Despite these efforts, the United States has one of the lowest voter turnout rates of any developed nation at 53.6 percent in the 2012 presidential election, according to the Pew Research Center.

The U.S. Census Bureau conducted a study on these voters from 2012. Among the people not voting, 16 percent said they chose not to because they were “not interested” or “did not like candidates or campaign issues,” implying that their one vote will not affect the overall election.

David Wiltse, political science assistant professor said in U.S. presidential elections, citizens cast their ballots at voting locations in states across the country, and those votes then determine the way in which each state’s electoral votes are cast.

Each state has a different number of votes in the electoral college based on the state’s population. South Dakota has three electoral votes, the lowest amount any state has in the electoral college.

“When it comes down to it, voting is not particularly rational. The probability of actually changing an election with my one vote is next to nothing,” Wiltse said. “What gets people to vote is that we understand the value in casting a vote and taking part in a democracy when people in other countries don’t have the same opportunity.”

But for some potential voters, there is a feeling that none of the candidates would be able to represent their interests well.

“It’s very strange to see the candidates attacking each other like how they have been doing. I think they should be more focusing on things that are important to the voters,” said Sajan Karki, freshman mechanical engineer from Nepal.

Karki came to SDSU’s campus from Nepal to study mechanical engineering this year.

Even if Karki was American, he said he wouldn’t want to vote this year.

Kristen Witchey, deputy finance officer of the Brookings Finance Office, works to register voters for the upcoming election and process their ballots.

“I do think that it’s important for people to understand that there is more on the ballot than the presidential candidates,” Witchey said. “The 10 nonpolitical measures on the ballot have a direct impact on our local residents and our state as a whole.”

These 10 measures include issues of decreasing minimum wage, reforming campaign finance and lobbying and establishing nonpartisan elections. South Dakota senators and representatives are also on the ballot for respective districts. 

In addition to a lack of knowledge of these issues, studies show college students struggle to find the time to exercise their voting rights. Among the non-voting people in the 2012 election, 19 percent cited the reason, “too busy, conflicting schedule,” according to a Census Bureau study.

Freshman nursing major Kylie Krcil said she completed her voter registration forms to vote in South Dakota, but she became busy and the deadline to submit those forms passed on Oct. 24. She is now unable to vote in this election.

“The only one really pushing me to vote was my mom and I didn’t really see many of those public service announcements (PSA) to register to vote,” Krcil said. “I think it’d be better to do more of that kind of push on social media. I think I definitely would’ve been reminded more to register.”

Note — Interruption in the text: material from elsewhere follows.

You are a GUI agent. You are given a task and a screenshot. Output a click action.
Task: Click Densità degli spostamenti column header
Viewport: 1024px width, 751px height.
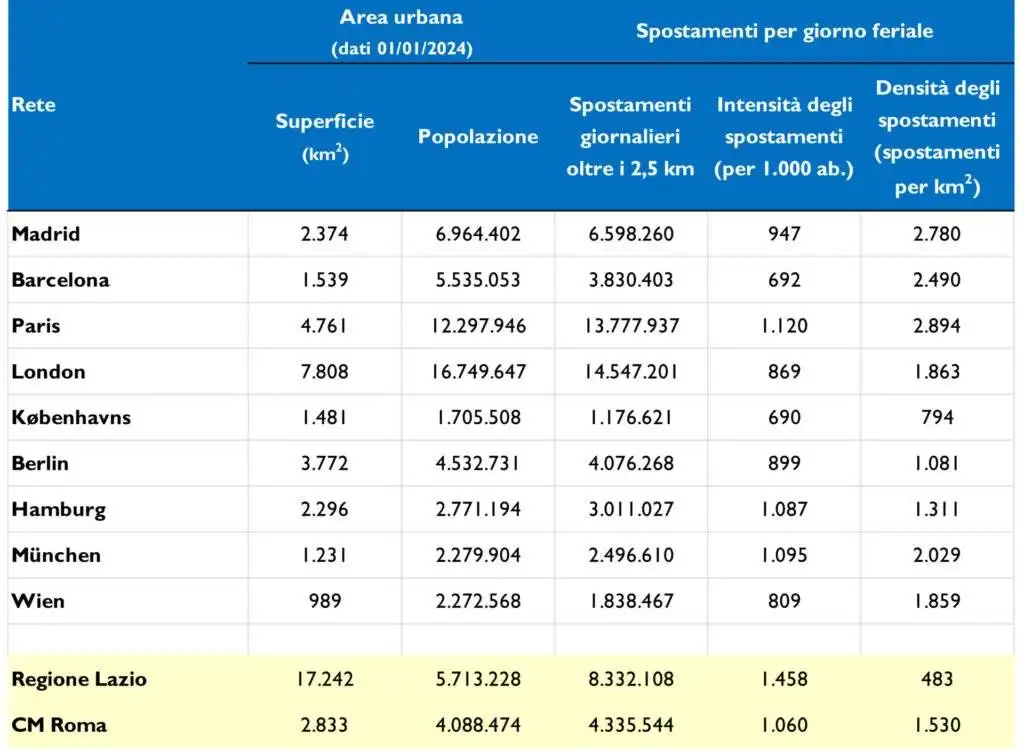click(937, 137)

Voter turnout for 18-30 year olds in South Dakota in the 2012 presidential election was about 36 percent, according to South Dakota Secretary of State Shantel Krebs. To increase the amount of these young voters, South Dakota has conducted PSAs through radio, TV, newspapers and social media outlets like Facebook and Twitter since September, Krebs said.

But within the 2016 presidential race, there have also been claims that the outcome may already be determined because higher powers have rigged the election.

“That kind of massive fraud on that scale is just virtually impossible and there’s no way that that could be going on without someone finding out about it,” said Wiltse.

Christopher Tiernan, sophomore theatre and nursing major, said he plans to vote in his home state of Minnesota for this year’s presidential election, but says he doesn’t feel excited for any candidate in the election.

“I feel like everyone uses the phrase ‘lesser of two evils’ when they’re talking about the person that they’re going to vote for,” Tiernan said. “But I know it’s still important to voice your opinion. This is going to be the first time I actually vote in an election.”